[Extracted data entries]

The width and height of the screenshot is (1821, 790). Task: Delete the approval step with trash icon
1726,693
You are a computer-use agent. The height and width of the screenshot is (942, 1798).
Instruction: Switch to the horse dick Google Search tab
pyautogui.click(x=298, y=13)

> _Required action_
A verbatim copy of all the records is required. Write it out in full.

> _Written answer_
The width and height of the screenshot is (1821, 790). Task: Delete the approval step with trash icon
1726,693
You are a computer-use agent. The height and width of the screenshot is (942, 1798).
Instruction: Switch to the horse dick Google Search tab
pyautogui.click(x=298, y=13)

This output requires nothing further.